Saturday, December 16, 2017

Christmas Angst

There are soooooo many stories. . .where shall I begin?

Let's start with Christmas, because it's nine shopping days away, and 'tis the season for family drama.

It is still my strong preference to spend Christmas in our own home, with our own traditions, but somehow things got away from me this year.  We are awash in our own Christmas traditions all season long no matter where we are--an advent calendar full of crafts, trinkets, and activities; a Christmas radio that broadcasts daily from the North Pole; the tree up in November, and Christmas music permeating the house for months.  But. . .but, the girls and T prefer to spend actual Christmas day with family in New England, vs. wherever in the world we happen to be living, and so I am rolling with it, even though it is utter chaos to get us to and fro with a holiday's worth of gifts, to say nothing of the actual day, which always involves lots of running around to different houses.

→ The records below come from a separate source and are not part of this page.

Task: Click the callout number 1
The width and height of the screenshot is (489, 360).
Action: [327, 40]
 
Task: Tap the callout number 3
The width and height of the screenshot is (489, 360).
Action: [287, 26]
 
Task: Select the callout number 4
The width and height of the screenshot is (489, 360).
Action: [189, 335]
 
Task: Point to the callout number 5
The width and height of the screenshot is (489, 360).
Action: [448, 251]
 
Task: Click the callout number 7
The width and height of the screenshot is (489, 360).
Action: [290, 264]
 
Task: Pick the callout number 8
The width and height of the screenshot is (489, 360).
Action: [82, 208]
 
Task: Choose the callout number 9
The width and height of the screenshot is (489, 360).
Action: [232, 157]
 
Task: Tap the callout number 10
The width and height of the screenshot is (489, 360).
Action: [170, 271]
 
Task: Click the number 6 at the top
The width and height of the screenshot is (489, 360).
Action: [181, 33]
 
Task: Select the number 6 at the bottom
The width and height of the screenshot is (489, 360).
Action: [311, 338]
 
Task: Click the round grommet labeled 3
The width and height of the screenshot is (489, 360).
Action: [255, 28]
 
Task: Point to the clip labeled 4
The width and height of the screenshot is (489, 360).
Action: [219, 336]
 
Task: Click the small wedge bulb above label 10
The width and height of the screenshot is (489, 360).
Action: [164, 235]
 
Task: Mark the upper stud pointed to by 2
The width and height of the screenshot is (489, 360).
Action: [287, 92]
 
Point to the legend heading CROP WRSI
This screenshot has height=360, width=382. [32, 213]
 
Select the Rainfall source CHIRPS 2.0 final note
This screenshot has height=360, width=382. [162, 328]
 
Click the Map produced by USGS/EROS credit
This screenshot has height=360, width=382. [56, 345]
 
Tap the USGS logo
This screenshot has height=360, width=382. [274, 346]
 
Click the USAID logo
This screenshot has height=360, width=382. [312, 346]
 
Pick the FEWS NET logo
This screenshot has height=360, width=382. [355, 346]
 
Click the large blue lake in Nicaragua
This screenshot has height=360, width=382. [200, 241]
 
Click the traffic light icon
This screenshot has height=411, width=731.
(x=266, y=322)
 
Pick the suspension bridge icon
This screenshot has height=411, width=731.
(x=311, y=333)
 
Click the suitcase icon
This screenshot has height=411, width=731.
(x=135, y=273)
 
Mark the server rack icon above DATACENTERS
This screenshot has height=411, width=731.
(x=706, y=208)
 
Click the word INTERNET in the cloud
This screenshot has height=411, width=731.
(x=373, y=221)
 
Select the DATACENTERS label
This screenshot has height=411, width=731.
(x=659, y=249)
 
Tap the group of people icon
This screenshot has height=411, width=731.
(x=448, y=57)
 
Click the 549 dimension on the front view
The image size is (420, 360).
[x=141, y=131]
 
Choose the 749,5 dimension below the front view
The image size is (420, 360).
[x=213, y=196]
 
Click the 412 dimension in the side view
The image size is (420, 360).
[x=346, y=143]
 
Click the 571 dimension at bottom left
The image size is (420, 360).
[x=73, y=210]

But let me back up about the decision about where to spend the holiday this year, or the lack thereof.  It is a much longer story, but we returned to the U.S. this fall very unexpectedly--like, with a couple of days notice.  Since our move was very unexpected, it was also quite chaotic, and we've spent all fall just getting the girls settled and trying to recreate some semblance of normal life for all of us.  As a result, we never really made a conscious Christmas plan, and I'm not sure T and I ever even discussed it.  It is just not where my focus was, for sure.  Almost all of our family is in New England, so there generally is not much debate about where to go if we are not spending Christmas at home, and since we are living in a temporary home until we can get better sorted out, no one really wants to spend Christmas here.  Somehow, it just came to pass that we WERE going to New England for Christmas, and that we'd stay with my husband's mother, who has plenty of room and a lovely home.  She is really our only comfortable option for an extended stay--there are lots of places where we are welcome, but not everyone has enough beds and/or can tolerate the chaos of a young, slightly unruly family.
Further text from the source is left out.